- [PASSAGE PROVIDED]:
*** Block opens ***
The following just has a null word when using the modified dict:
linkparser> !sp=1
spell set to 1
linkparser> will you, if she goes first?
No complete linkages found.
Found 3 linkages (3 had no P.P. violations) at null count 1
Linkage 1, cost vector = (UNUSED=1 DIS= 2.06 LEN=12)
+--------------------Xp--------------------+
+-------Xx-------+----->WV---->+ |
+-->Qd---+-SIp+ +-->Wd--+--Ss-+--MVa-+ |
| | | | | | | |
LEFT-WALL will.v you , [if] she goes.v first.a ?
What is the purpose parsing with islands?
It's a flag that dates back to the original code. It says, basically "I can't parse the whole thing, but here are a bunch of phrases I understand, I just can't join them together." It is an alternative to saying "I can't parse the whole thing, but if I ignore these words, then I can".
*** Block closes ***
- [INFORMATION GIVEN]:
*** Block opens ***
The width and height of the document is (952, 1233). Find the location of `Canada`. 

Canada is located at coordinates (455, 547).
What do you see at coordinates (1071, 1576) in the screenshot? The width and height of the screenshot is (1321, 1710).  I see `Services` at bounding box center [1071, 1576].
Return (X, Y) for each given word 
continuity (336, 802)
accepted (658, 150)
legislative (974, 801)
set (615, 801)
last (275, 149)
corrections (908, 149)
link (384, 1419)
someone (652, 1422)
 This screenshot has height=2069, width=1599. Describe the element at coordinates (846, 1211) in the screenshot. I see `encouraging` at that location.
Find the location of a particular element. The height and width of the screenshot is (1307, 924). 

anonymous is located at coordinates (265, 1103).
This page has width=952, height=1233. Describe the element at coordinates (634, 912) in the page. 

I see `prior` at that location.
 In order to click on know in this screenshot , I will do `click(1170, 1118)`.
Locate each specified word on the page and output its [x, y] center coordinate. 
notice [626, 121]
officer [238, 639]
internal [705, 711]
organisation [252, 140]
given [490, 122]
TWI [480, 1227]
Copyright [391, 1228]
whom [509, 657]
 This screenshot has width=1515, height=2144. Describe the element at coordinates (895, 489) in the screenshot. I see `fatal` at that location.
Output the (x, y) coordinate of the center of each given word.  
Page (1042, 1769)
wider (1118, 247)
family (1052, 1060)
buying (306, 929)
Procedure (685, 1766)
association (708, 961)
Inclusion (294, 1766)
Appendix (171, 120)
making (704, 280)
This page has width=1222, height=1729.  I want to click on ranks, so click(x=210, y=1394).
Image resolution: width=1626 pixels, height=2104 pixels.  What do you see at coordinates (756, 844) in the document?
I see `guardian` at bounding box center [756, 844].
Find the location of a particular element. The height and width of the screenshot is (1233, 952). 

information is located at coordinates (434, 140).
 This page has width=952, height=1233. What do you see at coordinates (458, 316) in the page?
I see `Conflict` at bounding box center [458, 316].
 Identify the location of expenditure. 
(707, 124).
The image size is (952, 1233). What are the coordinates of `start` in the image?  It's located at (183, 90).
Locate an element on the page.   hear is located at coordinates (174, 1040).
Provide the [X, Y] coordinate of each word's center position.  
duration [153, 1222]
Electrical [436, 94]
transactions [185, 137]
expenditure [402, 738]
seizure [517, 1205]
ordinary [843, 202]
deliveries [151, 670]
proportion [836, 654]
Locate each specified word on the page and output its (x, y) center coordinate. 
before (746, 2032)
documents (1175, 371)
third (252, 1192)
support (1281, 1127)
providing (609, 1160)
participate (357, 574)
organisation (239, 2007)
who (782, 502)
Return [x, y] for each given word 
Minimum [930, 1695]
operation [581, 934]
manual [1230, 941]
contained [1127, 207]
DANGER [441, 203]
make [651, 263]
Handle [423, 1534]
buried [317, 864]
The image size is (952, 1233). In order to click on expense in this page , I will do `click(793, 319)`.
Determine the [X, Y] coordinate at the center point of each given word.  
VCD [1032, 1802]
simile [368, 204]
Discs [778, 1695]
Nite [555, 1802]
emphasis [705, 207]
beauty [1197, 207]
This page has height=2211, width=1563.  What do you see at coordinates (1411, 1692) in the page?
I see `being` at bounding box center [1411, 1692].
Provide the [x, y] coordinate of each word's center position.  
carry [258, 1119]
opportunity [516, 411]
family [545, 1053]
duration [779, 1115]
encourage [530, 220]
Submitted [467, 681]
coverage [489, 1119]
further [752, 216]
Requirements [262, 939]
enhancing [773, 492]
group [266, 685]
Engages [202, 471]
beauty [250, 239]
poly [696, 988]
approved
*** Block closes ***
- [PROMPT 1]:
Answer these questions about the link parser excerpt.
(a) What value was spell set to?
(b) How many linkages were found, and at what null count?
(c) What does the flag date back to?
- [PROMPT 2]:
Copy out the stretch of the link parser excerpt from "The following just" through "parsing with islands?".
- [PROMPT 3]:
Extend the link parser excerpt past its final sentence.

- [FINAL ANSWER 1]:
(a) 1
(b) Three linkages, at null count 1
(c) The original code

- [FINAL ANSWER 2]:
The following just has a null word when using the modified dict:
linkparser> !sp=1
spell set to 1
linkparser> will you, if she goes first?
No complete linkages found.
Found 3 linkages (3 had no P.P. violations) at null count 1
Linkage 1, cost vector = (UNUSED=1 DIS= 2.06 LEN=12)
+--------------------Xp--------------------+
+-------Xx-------+----->WV---->+ |
+-->Qd---+-SIp+ +-->Wd--+--Ss-+--MVa-+ |
| | | | | | | |
LEFT-WALL will.v you , [if] she goes.v first.a ?
What is the purpose parsing with islands?

- [FINAL ANSWER 3]:
For this example, the two islands "make sense", in a way: will you
and if she goes first
. For this example, the skipped word is terrible, because the Xx
link says "there are two sentences here, and the first sentence is will you
and the second sentences is she goes first
" which is strictly worse than the island form.
That said, the historic default has been skipped words instead of islands; I have no idea why that's the default. I kind of like islands better. They're usually less crazy.
I wrote above:
spell set to 1
This was a strange typo - my intention was is=1
. With it, it is as expected:
linkparser> !is=1
islands-ok set to 1
linkparser> will you, if she goes first?
No complete linkages found.
Found 7 linkages (7 had no P.P. violations) at null count 1
Linkage 1, cost vector = (UNUSED=0 DIS= 1.00 LEN=12)
+----------Xc---------+
+----CV-->+ |
+-->Qd---+-SIp+ +-Xd+-Cs+--Ss-+--MVa-+ |
| | | | | | | | |
LEFT-WALL will.v you , if.z she goes.v first.a ?
Additional questions:
- Are the phantom words supposed to always fit in island boundaries?
- Would this method of finding phantom words is supposed to give meaningful results also on ungrammatical sentences?
- Are the phantom words supposed to always fit in island boundaries?
It sure seems like it, doesn't it?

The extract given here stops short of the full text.